Книга Н. Л. Рубинштейна вышла в 1941 г. и по обстоятельствам военного времени осталась вне критического рассмотрения. Между тем в ней имеются такие положения, которые представляются не только спорными, но и прямо неверными, в первую очередь в оценке историографии XVIII века. Нельзя сказать, чтобы Н. Л. Рубинштейн уделил русской историографии XVIII в. недостаточно внимания. Раздел II "Русская историческая наука в XVIII в. Превращение исторического знания в науку" занимает в книге 138 стр. (51 - 188).
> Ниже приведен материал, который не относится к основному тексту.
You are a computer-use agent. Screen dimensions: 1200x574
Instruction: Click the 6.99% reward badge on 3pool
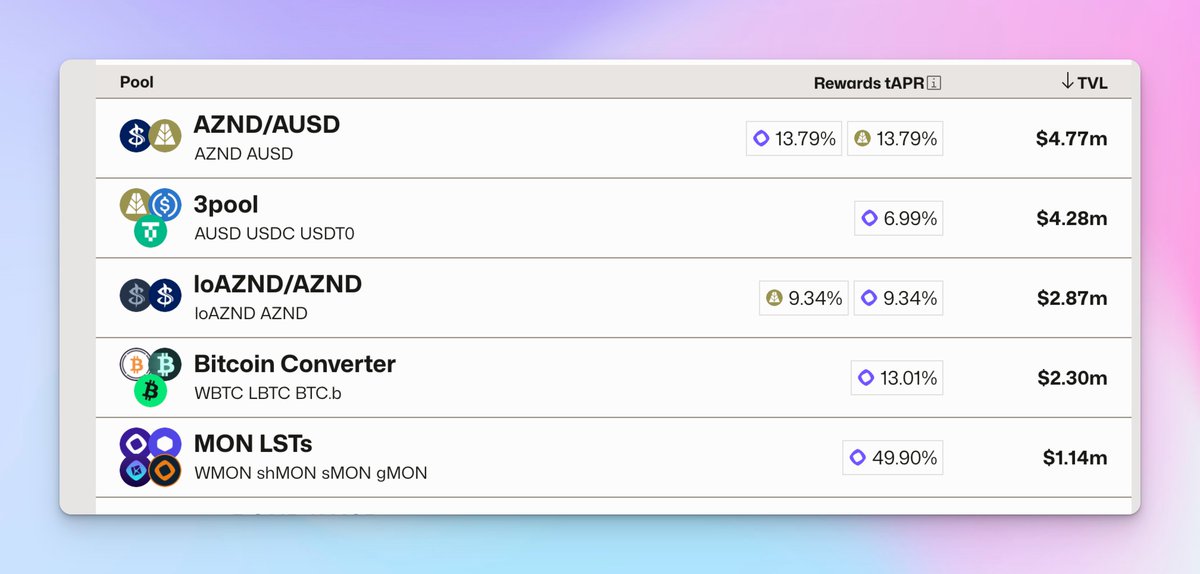click(x=898, y=219)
Если даже исключить из этого раздела главу о Карамзине, попавшую в историографию XVIII в. по явному недоразумению, то всё-таки останется 116 страниц печатного текста, на которых рассматривается историография XVIII в., - объём, равный небольшой монографии.
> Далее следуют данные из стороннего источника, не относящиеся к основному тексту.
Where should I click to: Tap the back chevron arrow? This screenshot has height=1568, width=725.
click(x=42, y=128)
Как же отражена историография XVIII в. в книге Н. Л. Рубинштейна? Текст в книге разделён на 8 глав, которые названы именами видных историков XVIII в.: Татищев, Ломоносов, Миллер, Щербатов, Болтин, Шлецер, Карамзин. Только 3-я глава, являющаяся вводной ко всему разделу, называется "Начало нового исторического этапа".
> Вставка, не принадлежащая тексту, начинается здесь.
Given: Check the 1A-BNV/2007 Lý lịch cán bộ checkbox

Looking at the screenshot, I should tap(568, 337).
Деление русской историографии на отдельные периоды по крупнейшим представителям исторической науки не является новым. Так примерно построил свою статью "Писатели русской истории XVIII века" С. М. Соловьёв. В таком способе деления историографии есть свои удобства для автора и для читателей. Каждый крупный историк предстаёт перед нами целостно как своего рода историографическая единица. Но в таком делении есть и свои неудобства: вместо историографии, т. е. изучения развития исторической науки в целом, мы получаем понятие только об отдельных крупных представителях науки. Отсюда неизбежен известный разрыв между деятельностью того или другого историка, как это изложено в книге Н. Л. Рубинштейна, с окружающей данного историка эпохой. Некоторая неминуемая статичность изложения взглядов того или иного историка, неизбежная при способе распределения материала в книге Н. Л. Рубинштейна, ещё более усиливается от того, что и в пределах главы, трактующей о том или ином историке XVIII в., автор распределяет материал главы по какой-то собственной схеме. Вот;например, перед нами глава о Татищеве. Она делится да следующие параграфы: "Формирование исторических взглядов Татищева. Основы мировоззрения Татищева. Исторические воззрения Татищева. Исторические труды Татищева. Введение и его содержание. Общие вопросы русской истории и её изучения. Вопросы источниковедения у Татищева. Вопросы этнографии. Историческая география. Вопросы хронологии и генеалогии. Изложение конкретной истории России. Историческое значение работ Татищева". Нетрудно заметить, что при таком способе изложения историческая деятельность Татищева представится перед нами как что-то раз навсегда законченное; точно исследователь разложил перед собой труды Татищева и стал их изучать со всех точек зрения, только не с точки зрения того, что взгляды и труды В. Н. Татищева не сразу вылупились, словно из яйца, а складывались постепенно, изменялись и эволюционировали. В результате такого построения книги взгляды того или другого историка XVIII в. на прошлое России излагаются в отрыве от той среды, в которой они развивались, - скажем, больше, в отрыве от тех обстоятельств, среди которых они складывались.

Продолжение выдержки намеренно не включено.